Miss Emily herself is a device for Ishiguro to layer his Gothic and fantastical tropes.  Indeed, the name “Miss Emily” recalls William Faulkner’s short story “A Rose for Emily,” a Southern Gothic tale about another “Miss Emily” who poisons and taxidermies her lover.  Just as Faulkner’s Miss Emily transgresses the boundary between the dead and living human body, Ishiguro’s has devoted her career to proving that clones have souls.  The location of her grand social experiment is Hailsham, a name that suggests overtones of Dickens’ Miss Havisham in Great Expectations.  Miss Havisham, who never leaves her own garden-chair, revenges herself on an unfaithful fiancé by adopting and warping Estella into a heartbreaker.  Similarly, Miss Emily states that Hailsham was designed as a “humane, cultivated environment” (Ishiguro 261) which would turn out clones “as sensitive and intelligent as any ordinary human being” (Ishiguro 261).  Although Miss Emily’s goals appear nominally more compassionate than Miss Havisham’s, both women manipulate the lives of others in order to prove their point.  Thus, Ishiguro demonstrates the slippage between the three texts is not merely linguistic but thematic.

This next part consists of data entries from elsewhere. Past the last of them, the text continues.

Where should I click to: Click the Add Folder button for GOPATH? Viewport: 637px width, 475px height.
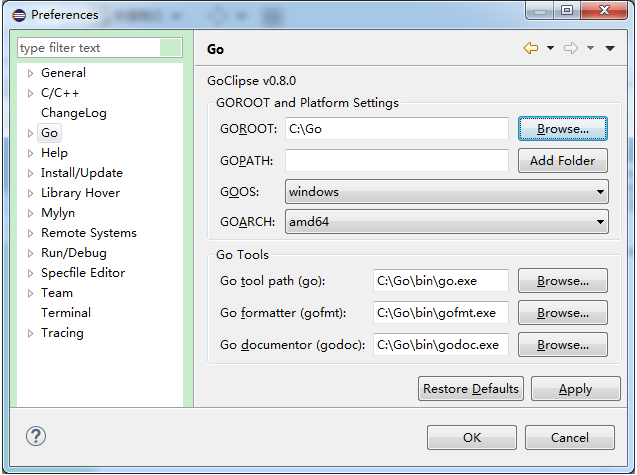563,161
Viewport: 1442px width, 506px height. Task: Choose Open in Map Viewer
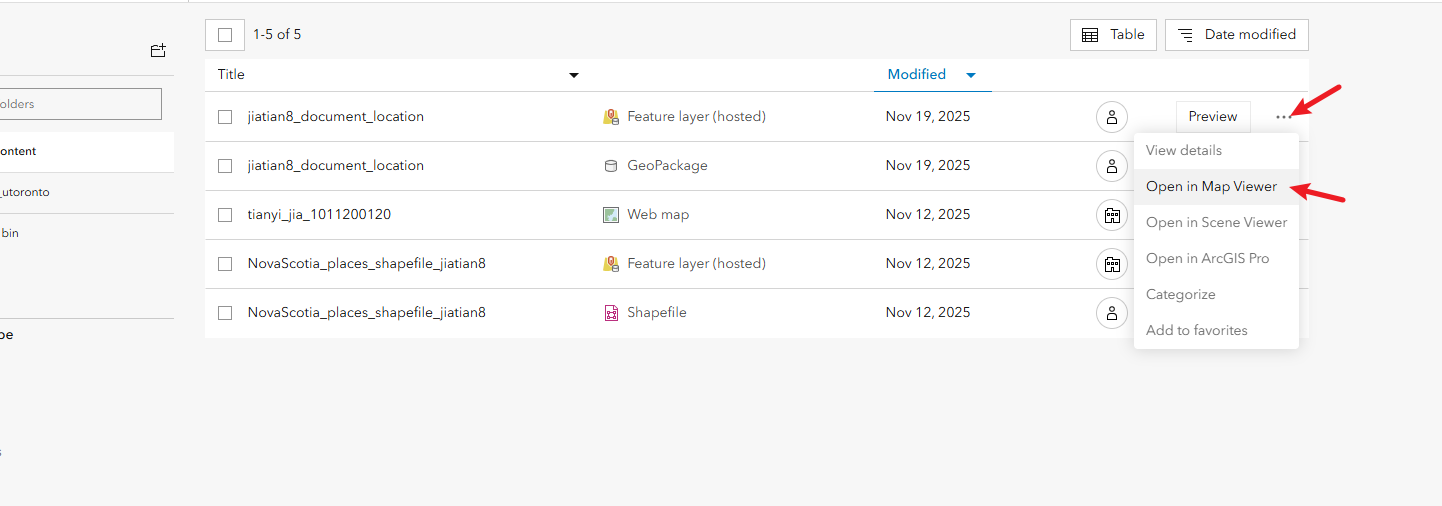coord(1211,187)
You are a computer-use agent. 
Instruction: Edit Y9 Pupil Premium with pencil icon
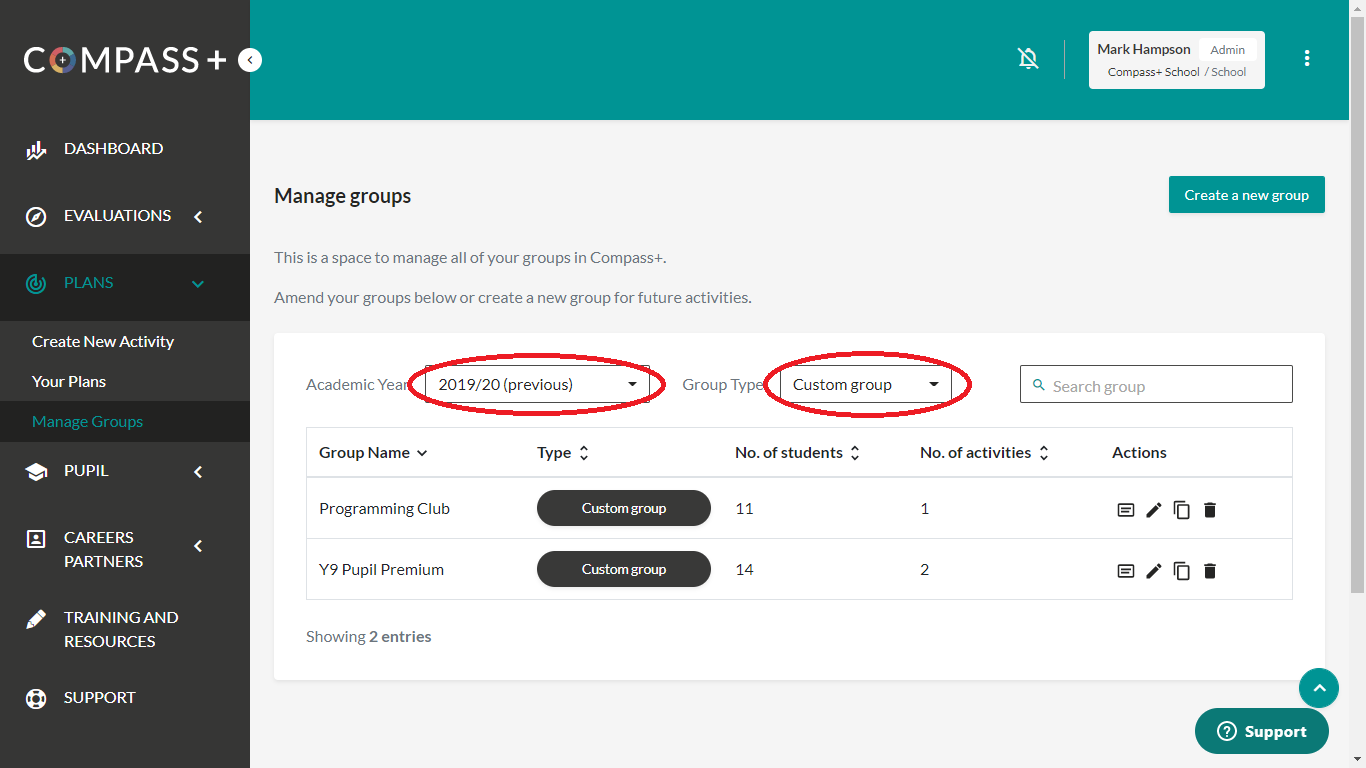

In using these tropes of Gothic fiction, Ishiguro places his work in a tradition that stretches back several centuries.  One of the primary goals of this literary tradition, as Black points out, is to emphasize “a utopian alignment among art, empathy, and human ethical development” (788).  Black further suggests that by creating a dystopia, Ishiguro “indicts humanist art” (790) on the grounds that art “serves to prepare [the students] for lives of exploitation” (790).  Indeed, the examples of Madame and Miss Emily, who have explicitly liberal humanist goals, demonstrate that attention to art does not necessarily translate into empathy.  When confronted with the first time with the students, rather than their art, Madame seems to feel “a real dread that one of [them] would actually brush against her” (Ishiguro 35).  To her, the students are “spiders” (Ishiguro 35, 248), inhuman, horrifying beings that could contaminate her with a touch.  Miss Emily, too, subconsciously thinks of the students as subhuman.  She “reared” (Ishiguro 261) them, as one would rear an animal.  Like Madame, Miss Emily had to “fight back [her] dread of [the students] almost every day” (Ishiguro 269).  The intense revulsion that Madame and Miss Emily feel toward the students undermines their theoretical position of liberal humanist empathy.  To Miss Emily, the students were “simply pawns in a game” (Ishiguro 266) and that the art they thought would gain them a deferral was merely a fund-raising tactic.  Kathy protests, “For us, it’s our lives” (Ishiguro 266), but Miss Emily, blinded and twisted by her theory, cannot acknowledge that Hailsham students were anything other than “better off than many” (Ishiguro 266).  According to a liberal humanist position, the students were better off, in that they were “educated and cultured” (Ishiguro 261) at Hailsham.  Yet by creating grotesque, sinister, “mechanical” (Ishiguro 255), and hypocritical liberal humanists as Miss Emily and Madame, Ishiguro demonstrates the failure of the liberal humanist enterprise in the postmodern age.

Works Cited

Bachelard, Gaston.  The Poetics of Space: The Classic Look at How We Experience Intimate         Places.  Trans. Maria Jolas.  Boston: Beacon Press, 1994.

Black, Shameem.  “Ishiguro’s Inhuman Aesthetics.”  Modern Fiction Studies (2009) 55.4: 785-     807.

Ishiguro, Kazuo.  Never Let Me Go.  New York: Vintage International, 2005.